_Required action:_ Repeat every line from the line containing "The height and" to the end of the data, exactly. Leave the pictures out.

_Data listing:_
((

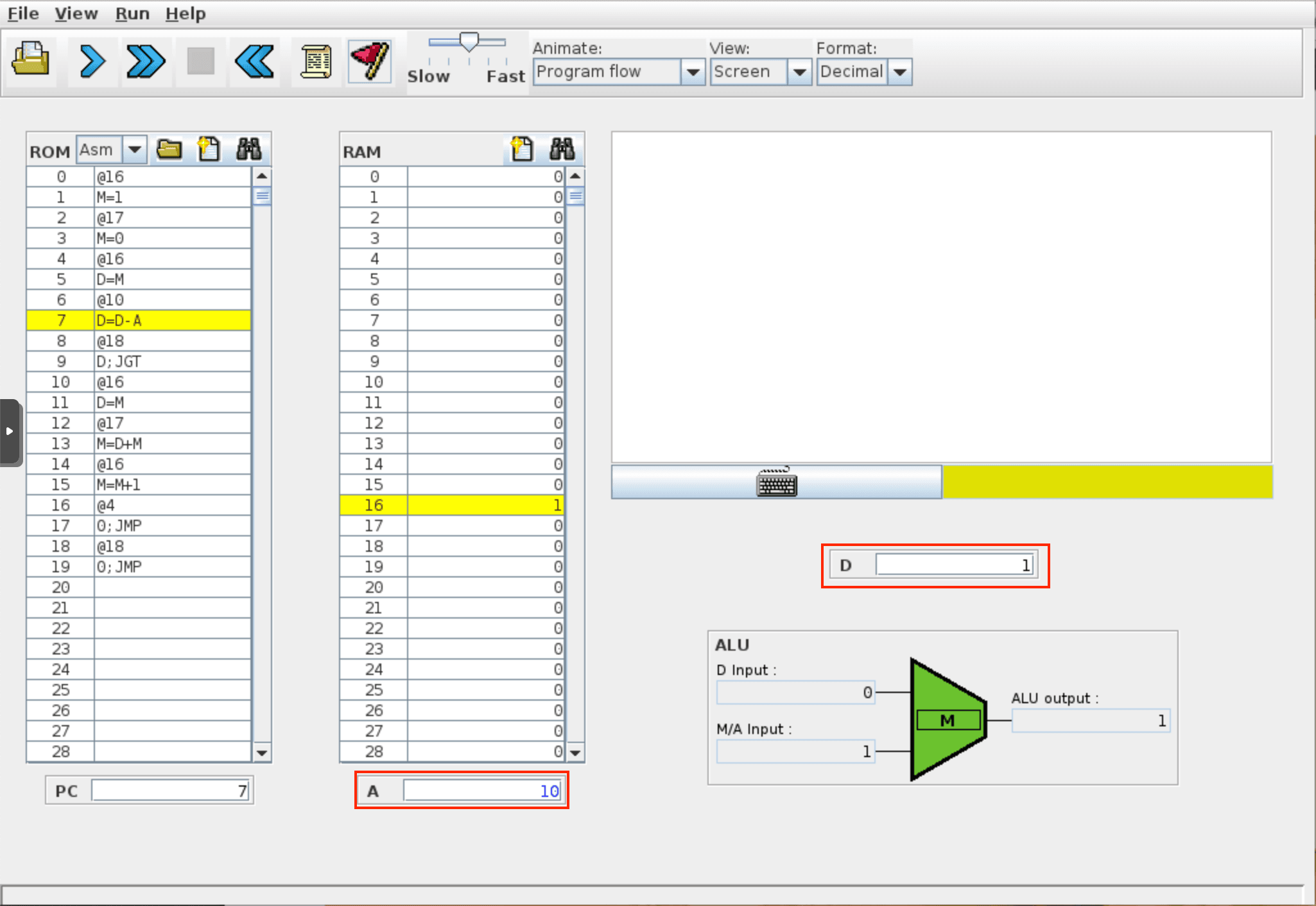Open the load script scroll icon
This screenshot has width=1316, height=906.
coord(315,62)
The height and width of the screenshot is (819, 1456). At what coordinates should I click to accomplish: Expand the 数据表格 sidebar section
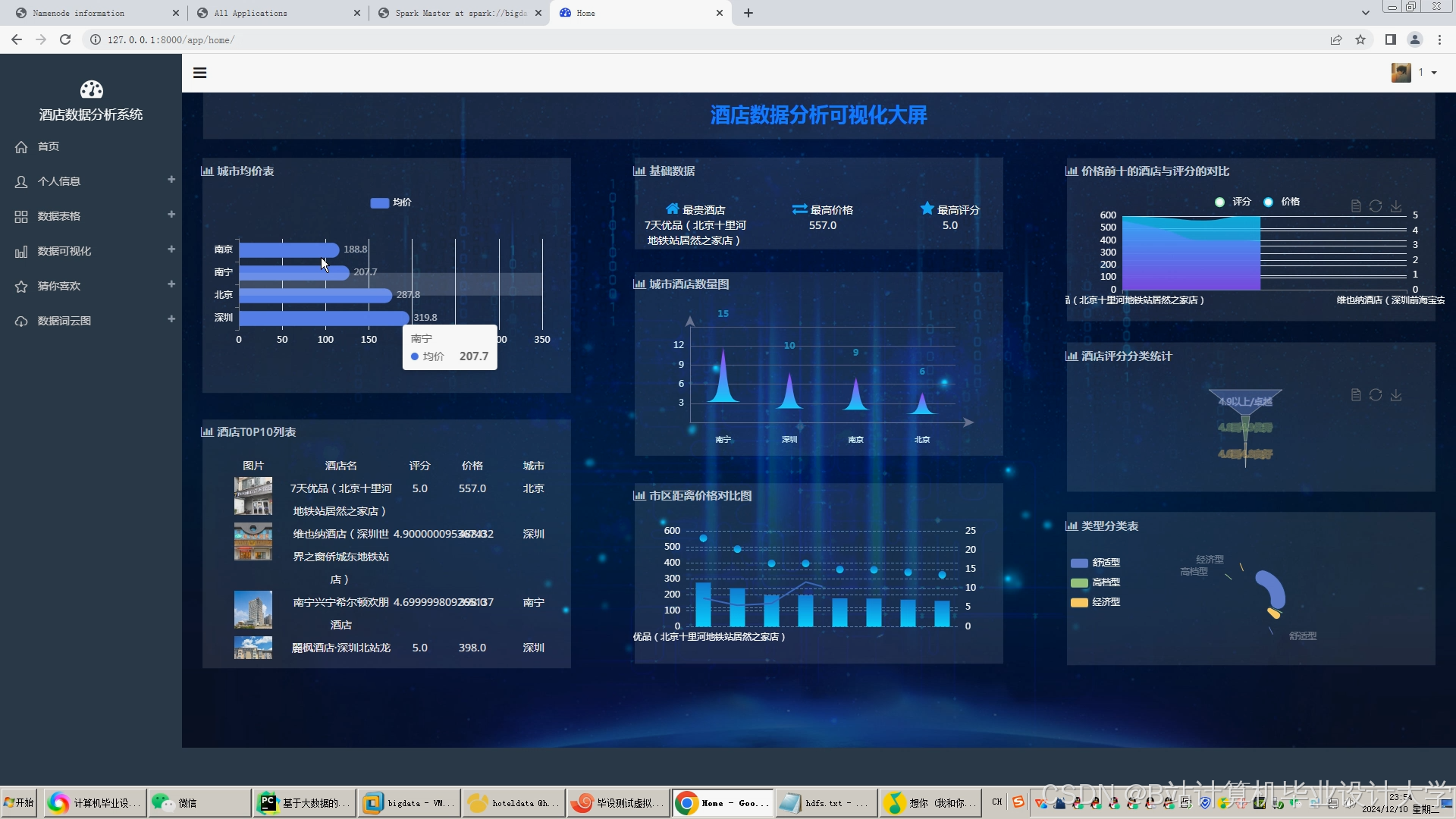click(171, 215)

))

_Answer space:_
The height and width of the screenshot is (819, 1456). At what coordinates should I click to accomplish: Expand the 数据表格 sidebar section
click(171, 215)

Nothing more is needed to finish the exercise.